Item 2: Working independently, a four-man research team, led by physicist Robert Dicke at Princeton University, pegs the finding as radiation left over from a primordial freball. The team had predicted heat of 10 degrees K and were building a telescope in order to measure it when Penzias and Wilson scooped them.
Alpher feels ecstatic for about a minute. Then his heart is in his throat. He pages through the reports looking for his name. He finds one single line indicating that in the 1940s, he, Herman, and Gamow had envisioned a nucleosynthesis process like the one mentioned in the report. But there is not a single mention of Alpher and Herman's 1948 prediction. Several months before, the editor of the Physical Review had sent a paper from the Princeton team to Alpher and Herman, asking that they review it, a common practice in technical journals. The two men told the editor that the Princeton team had duplicated their work. They suggested rejecting it. The editor sent a second version of the paper to Alpher and Herman. It still didn't credit them. Alpher and Herman sent it back again, citing references. Nothing happened. Now the Princeton paper and the Bell Labs paper have appeared in a different journal.
Alpher is appalled. Why didn't they give him credit for the prediction? That was the way the game was played. The way men of science did things. Where was their code ?
He pauses in his tale. It's midday now, and he's been talking since morning. Sitting in the cafeteria at Union College, his academic home for the past 11 years, Alpher removes his glasses and rubs his eyes. Around him, midterm-crazed undergraduates drink coffee. Alpher's bassoon voice drops. "People were wondering why we were upset, but they never sat in our shoes," he says. "Was I hurt? Yes! How the hell did they think I'd feel?"
Left out of the glory, Alpher and Herman and Gamow hit their typewriters in 1965 and never stop.

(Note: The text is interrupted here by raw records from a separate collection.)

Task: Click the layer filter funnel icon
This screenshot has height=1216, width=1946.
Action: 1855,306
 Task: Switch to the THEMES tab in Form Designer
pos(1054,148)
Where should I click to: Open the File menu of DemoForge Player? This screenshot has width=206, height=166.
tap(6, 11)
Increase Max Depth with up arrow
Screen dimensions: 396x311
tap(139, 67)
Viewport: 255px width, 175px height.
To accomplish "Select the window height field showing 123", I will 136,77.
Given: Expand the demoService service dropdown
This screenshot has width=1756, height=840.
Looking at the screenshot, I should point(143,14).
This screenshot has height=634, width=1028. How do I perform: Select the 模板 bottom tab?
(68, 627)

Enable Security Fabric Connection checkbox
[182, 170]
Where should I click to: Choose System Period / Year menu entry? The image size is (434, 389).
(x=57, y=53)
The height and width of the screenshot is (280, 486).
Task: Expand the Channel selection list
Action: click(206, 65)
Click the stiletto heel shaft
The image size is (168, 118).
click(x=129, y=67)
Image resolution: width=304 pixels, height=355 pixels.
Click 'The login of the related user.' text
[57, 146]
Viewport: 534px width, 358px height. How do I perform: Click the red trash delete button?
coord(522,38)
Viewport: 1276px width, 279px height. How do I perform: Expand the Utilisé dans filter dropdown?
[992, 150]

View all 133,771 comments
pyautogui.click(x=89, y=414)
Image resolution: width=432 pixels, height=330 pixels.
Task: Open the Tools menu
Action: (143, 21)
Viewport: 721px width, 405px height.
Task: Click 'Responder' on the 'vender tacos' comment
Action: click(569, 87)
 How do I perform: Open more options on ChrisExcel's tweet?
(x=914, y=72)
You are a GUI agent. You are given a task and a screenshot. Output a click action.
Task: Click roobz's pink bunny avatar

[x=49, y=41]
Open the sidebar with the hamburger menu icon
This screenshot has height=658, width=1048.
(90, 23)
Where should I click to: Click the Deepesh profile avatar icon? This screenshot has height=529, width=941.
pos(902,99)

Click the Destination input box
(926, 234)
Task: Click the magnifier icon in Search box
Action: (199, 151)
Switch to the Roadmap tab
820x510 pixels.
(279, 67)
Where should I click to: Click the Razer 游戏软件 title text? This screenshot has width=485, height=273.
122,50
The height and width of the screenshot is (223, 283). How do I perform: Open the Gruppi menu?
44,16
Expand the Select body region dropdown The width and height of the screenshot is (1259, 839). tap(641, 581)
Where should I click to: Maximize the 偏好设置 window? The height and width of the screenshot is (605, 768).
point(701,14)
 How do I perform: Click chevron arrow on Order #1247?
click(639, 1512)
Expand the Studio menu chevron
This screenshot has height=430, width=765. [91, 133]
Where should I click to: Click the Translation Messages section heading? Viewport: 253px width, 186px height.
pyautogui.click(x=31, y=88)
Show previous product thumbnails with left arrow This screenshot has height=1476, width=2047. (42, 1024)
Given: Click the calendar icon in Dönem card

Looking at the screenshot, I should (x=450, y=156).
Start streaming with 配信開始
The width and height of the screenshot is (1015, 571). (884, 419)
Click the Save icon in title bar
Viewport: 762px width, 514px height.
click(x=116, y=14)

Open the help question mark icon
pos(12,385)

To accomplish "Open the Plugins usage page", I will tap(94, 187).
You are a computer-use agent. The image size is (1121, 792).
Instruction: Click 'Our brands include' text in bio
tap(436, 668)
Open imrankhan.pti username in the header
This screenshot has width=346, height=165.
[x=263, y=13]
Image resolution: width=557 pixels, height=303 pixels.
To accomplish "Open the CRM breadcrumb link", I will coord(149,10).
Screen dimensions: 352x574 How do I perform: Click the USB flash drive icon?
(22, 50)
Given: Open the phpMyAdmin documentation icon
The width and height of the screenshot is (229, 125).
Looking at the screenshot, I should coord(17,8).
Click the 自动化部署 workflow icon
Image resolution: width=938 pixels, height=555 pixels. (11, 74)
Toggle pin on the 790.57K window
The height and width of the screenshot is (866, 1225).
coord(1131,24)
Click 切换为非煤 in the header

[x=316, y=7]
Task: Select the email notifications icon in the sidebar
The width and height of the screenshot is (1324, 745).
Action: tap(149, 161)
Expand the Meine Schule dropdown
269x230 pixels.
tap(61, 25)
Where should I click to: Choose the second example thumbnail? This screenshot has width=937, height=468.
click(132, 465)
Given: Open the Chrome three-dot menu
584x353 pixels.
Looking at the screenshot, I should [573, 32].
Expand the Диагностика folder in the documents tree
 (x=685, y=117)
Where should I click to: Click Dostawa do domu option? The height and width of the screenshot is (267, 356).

The stream of print is punctuated by several events. Gamow's death in 1968, for one. In 1971, James Peebles, the key author of the controversial Princeton paper and today Albert Einstein Professor of Science at the university, sets the record straight in his book, Physical Cosmology. But Alpher and Herman keep writing letters. Stephen Hawking gets one in the late eighties, after he credits the Princeton team--and Gamow alone--in A Brief History of Time. (Eleven years after the first edition, the passage remains unchanged.) Another letter to Penzias addresses their "high frustration level," claiming falsehoods have become "widely entrenched" in the literature. They say they've dealt with the matter in a "gentlemanly way." And they enlist Penzias's help to set the record straight "in the best traditions of scientific integrity without embarrassment to anyone." The words are pure Alpher: proper, but plenty angry.